ホームページ データベース mysql チュートリアル A proposal for more reliable locks using Redis

A proposal for more reliable locks using Redis

Jun 07, 2016 pm 04:35 PM
for

----------------- UPDATE: The algorithm is now described in the Redis documentation here => http://redis.io/topics/distlock. The article is left here in its older version, the updates will go into the Redis documentation instead. ---------

-----------------
UPDATE: The algorithm is now described in the Redis documentation here => http://redis.io/topics/distlock. The article is left here in its older version, the updates will go into the Redis documentation instead.
-----------------

Many people use Redis to implement distributed locks. Many believe that this is a great use case, and that Redis worked great to solve an otherwise hard to solve problem. Others believe that this is totally broken, unsafe, and wrong use case for Redis.

Both are right, basically. Distributed locks are not trivial if we want them to be safe, and at the same time we demand high availability, so that Redis nodes can go down and still clients are able to acquire and release locks. At the same time a fast lock manager can solve tons of problems which are otherwise hard to solve in practice, and sometimes even a far from perfect solution is better than a very slow solution.

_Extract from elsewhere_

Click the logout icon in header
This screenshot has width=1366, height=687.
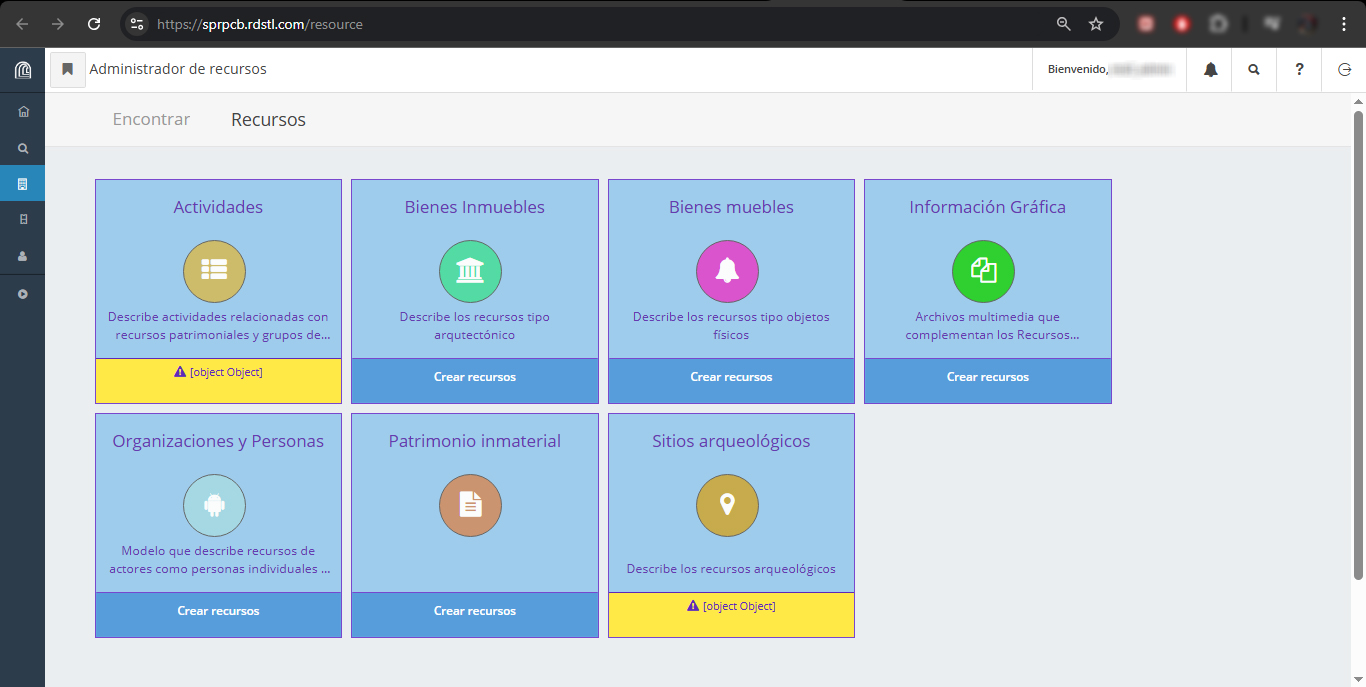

Can we have a fast and reliable system at the same time based on Redis? This blog post is an exploration in this area. I’ll try to describe a proposal for a simple algorithm to use N Redis instances for distributed and reliable locks, in the hope that the community may help me analyze and comment the algorithm to see if this is a valid candidate.

# What we really want?

Talking about a distributed system without stating the safety and liveness properties we want is mostly useless, because only when those two requirements are specified it is possible to check if a design is correct, and for people to analyze and find bugs in the design. We are going to model our design with just three properties, that are what I believe the minimum guarantees you need to use distributed locks in an effective way.

1) Safety property: Mutual exclusion. At any given moment, only one client can hold a lock.

2) Liveness property A: Deadlocks free. Eventually it is always possible to acquire a lock, even if the client that locked a resource crashed or gets partitioned.

3) Liveness property B: Fault tolerance. As long as the majority of Redis nodes are up, clients are able to acquire and release locks.

# Distributed locks, the naive way.

To understand what we want to improve, let’s analyze the current state of affairs.

The simple way to use Redis to lock a resource is to create a key into an instance. The key is usually created with a limited time to live, using Redis expires feature, so that eventually it gets released one way or the other (property 2 in our list). When the client needs to release the resource, it deletes the key.

Superficially this works well, but there is a problem: this is a single point of failure in our architecture. What happens if the Redis master goes down?
Well, let’s add a slave! And use it if the master is unavailable. This is unfortunately not viable. By doing so we can’t implement our safety property of the mutual exclusion, because Redis replication is asynchronous.

This is an obvious race condition with this model:

1) Client A acquires the lock into the master.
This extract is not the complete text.